Exercise aim = Convert the lines of the material below, starting at the line that contains "This screenshot has height=920, width=1636." and ending at the line that contains "center [448, 532].", into a JSON list of strings with one string per line and blank lines omitted.

Records supplied =
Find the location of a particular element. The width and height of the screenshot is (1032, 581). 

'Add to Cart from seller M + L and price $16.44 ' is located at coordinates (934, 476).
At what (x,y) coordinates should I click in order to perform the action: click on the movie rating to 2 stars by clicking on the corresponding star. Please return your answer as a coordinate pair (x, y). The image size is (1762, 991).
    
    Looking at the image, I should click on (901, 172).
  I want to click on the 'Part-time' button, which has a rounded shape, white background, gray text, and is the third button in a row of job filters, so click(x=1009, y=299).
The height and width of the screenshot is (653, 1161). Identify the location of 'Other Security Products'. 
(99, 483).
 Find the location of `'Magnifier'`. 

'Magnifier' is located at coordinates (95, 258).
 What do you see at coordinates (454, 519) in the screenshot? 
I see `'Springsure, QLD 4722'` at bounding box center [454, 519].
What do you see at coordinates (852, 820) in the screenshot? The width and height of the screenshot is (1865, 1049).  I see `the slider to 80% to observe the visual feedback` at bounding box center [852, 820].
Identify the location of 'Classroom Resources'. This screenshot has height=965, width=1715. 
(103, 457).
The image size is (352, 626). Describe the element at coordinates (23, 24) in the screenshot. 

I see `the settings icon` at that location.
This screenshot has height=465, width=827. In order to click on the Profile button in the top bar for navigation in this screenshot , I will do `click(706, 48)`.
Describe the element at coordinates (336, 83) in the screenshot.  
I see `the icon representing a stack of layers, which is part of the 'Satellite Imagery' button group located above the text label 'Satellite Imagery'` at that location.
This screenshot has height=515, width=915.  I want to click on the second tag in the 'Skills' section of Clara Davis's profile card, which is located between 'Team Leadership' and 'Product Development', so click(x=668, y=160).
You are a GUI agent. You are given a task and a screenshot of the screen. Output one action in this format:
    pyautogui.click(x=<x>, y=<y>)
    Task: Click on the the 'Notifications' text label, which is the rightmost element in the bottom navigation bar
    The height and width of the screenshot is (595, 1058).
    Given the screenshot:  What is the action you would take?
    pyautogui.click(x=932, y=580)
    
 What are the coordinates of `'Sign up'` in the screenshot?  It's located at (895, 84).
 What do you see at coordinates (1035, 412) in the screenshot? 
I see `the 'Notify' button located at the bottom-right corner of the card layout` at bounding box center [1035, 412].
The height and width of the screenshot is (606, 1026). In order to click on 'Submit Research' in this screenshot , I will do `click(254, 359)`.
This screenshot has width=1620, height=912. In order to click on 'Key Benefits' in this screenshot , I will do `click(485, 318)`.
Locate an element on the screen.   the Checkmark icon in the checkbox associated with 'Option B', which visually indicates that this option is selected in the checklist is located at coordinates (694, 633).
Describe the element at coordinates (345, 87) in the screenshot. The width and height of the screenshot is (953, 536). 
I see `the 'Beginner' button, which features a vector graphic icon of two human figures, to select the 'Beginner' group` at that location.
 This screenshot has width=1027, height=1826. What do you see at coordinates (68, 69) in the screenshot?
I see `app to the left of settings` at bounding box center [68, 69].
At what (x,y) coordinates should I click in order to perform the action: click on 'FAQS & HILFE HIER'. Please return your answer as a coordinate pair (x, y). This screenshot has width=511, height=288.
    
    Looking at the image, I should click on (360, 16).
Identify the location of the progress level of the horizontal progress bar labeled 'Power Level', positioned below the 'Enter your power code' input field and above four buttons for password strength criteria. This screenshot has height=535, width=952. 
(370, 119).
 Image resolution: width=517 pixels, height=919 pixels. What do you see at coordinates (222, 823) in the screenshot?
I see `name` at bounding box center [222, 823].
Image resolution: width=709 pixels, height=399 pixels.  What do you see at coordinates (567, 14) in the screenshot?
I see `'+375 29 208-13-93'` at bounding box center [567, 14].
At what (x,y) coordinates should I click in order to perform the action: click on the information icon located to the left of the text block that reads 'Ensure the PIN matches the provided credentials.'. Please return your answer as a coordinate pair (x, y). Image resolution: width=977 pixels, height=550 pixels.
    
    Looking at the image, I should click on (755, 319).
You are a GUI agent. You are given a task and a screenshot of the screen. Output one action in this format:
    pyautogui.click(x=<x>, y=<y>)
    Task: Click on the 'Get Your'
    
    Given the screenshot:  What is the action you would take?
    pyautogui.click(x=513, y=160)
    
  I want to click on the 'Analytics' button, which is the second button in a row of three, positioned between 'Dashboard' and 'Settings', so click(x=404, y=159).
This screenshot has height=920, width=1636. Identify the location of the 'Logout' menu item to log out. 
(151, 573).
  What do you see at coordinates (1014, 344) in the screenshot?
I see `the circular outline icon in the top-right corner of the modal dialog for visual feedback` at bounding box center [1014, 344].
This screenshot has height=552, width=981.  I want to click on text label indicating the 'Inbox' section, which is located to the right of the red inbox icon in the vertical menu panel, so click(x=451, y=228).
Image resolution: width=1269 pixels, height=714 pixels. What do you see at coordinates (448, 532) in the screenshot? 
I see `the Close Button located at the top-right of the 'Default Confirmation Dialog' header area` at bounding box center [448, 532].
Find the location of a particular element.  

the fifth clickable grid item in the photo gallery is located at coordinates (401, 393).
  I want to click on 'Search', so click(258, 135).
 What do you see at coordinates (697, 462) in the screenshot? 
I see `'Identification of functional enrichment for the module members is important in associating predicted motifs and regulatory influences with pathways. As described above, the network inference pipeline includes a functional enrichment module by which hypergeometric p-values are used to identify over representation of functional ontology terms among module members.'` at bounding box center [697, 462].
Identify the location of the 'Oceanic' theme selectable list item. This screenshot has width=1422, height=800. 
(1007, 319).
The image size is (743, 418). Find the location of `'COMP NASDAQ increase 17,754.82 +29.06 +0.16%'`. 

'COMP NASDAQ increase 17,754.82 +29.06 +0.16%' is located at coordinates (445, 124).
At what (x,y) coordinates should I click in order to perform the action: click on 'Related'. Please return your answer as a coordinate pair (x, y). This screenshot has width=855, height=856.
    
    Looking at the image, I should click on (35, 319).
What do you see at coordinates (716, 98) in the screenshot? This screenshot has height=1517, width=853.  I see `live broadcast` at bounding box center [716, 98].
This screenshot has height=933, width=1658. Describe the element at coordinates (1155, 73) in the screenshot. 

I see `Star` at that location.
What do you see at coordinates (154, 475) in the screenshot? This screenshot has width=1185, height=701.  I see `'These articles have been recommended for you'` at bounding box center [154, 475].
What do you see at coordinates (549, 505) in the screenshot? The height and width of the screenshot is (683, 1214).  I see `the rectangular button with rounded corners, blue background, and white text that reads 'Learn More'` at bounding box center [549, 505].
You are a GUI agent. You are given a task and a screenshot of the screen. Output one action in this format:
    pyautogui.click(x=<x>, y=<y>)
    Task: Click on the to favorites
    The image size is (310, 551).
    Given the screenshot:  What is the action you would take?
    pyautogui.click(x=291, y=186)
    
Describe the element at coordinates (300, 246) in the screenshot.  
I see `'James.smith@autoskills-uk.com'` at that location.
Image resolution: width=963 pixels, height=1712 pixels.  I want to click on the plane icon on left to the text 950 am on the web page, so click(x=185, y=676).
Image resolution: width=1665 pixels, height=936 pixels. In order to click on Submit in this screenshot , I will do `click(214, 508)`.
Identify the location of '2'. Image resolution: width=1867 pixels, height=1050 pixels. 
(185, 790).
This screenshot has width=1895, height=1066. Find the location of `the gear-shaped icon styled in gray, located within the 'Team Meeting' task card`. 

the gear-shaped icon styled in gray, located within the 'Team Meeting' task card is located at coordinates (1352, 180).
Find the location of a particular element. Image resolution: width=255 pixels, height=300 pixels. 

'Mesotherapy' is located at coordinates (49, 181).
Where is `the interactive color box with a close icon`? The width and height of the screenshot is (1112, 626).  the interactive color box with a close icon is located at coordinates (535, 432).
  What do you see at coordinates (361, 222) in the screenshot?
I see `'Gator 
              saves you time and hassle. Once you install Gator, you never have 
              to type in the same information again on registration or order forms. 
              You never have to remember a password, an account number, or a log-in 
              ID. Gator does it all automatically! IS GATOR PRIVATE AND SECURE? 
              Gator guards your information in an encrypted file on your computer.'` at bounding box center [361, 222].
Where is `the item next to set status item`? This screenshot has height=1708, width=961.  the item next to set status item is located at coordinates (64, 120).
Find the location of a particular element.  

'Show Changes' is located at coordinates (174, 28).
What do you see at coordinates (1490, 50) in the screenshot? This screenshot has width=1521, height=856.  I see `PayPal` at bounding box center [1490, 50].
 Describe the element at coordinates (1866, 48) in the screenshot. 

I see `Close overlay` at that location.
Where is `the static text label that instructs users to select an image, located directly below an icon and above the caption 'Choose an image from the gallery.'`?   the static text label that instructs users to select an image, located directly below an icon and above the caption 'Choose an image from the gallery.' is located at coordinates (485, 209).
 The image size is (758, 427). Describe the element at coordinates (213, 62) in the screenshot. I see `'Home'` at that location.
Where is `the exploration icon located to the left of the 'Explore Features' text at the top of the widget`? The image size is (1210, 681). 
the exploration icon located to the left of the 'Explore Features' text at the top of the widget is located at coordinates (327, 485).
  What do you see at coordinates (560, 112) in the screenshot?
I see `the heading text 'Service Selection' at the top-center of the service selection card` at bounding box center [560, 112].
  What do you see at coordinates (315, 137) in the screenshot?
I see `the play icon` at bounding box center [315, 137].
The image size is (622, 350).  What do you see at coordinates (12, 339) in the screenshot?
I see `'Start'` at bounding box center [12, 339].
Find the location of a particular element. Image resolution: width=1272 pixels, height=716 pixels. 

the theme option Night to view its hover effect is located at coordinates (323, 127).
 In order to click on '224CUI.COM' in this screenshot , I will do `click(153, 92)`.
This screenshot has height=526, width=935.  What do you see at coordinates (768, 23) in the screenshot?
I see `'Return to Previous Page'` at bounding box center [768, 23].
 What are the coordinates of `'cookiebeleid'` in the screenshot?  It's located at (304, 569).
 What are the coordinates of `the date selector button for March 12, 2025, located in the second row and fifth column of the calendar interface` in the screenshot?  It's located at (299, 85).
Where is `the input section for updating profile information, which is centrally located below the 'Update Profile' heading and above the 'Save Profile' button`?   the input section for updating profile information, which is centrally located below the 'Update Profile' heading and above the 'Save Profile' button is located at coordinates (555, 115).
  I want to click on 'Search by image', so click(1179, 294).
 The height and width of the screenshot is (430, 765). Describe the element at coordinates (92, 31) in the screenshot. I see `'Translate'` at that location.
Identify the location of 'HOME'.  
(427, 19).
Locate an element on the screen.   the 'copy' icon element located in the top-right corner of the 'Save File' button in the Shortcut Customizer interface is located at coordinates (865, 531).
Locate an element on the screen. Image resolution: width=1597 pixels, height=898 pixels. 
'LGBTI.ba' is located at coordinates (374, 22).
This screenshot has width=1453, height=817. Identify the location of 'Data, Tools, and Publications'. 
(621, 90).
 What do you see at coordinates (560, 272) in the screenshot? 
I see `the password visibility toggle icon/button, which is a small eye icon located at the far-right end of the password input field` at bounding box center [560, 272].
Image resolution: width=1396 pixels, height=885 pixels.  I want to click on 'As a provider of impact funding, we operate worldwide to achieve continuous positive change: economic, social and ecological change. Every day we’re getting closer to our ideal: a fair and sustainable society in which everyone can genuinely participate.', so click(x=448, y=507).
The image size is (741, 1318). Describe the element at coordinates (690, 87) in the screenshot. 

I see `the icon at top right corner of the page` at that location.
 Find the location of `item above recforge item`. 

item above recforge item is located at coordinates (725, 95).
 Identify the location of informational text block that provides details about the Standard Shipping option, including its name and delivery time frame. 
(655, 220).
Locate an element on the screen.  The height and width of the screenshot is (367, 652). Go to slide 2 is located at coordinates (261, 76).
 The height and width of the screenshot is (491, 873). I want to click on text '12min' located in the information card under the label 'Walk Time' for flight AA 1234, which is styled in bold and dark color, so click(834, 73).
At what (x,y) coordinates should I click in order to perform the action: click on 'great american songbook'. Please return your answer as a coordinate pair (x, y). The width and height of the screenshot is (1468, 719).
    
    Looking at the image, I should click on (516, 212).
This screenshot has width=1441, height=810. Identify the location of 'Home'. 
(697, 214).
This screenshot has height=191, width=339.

Solution to this task =
[
  "This screenshot has height=920, width=1636. Identify the location of the 'Logout' menu item to log out. ",
  "(151, 573).",
  "  What do you see at coordinates (1014, 344) in the screenshot?",
  "I see `the circular outline icon in the top-right corner of the modal dialog for visual feedback` at bounding box center [1014, 344].",
  "This screenshot has height=552, width=981.  I want to click on text label indicating the 'Inbox' section, which is located to the right of the red inbox icon in the vertical menu panel, so click(x=451, y=228).",
  "Image resolution: width=1269 pixels, height=714 pixels. What do you see at coordinates (448, 532) in the screenshot? ",
  "I see `the Close Button located at the top-right of the 'Default Confirmation Dialog' header area` at bounding box center [448, 532]."
]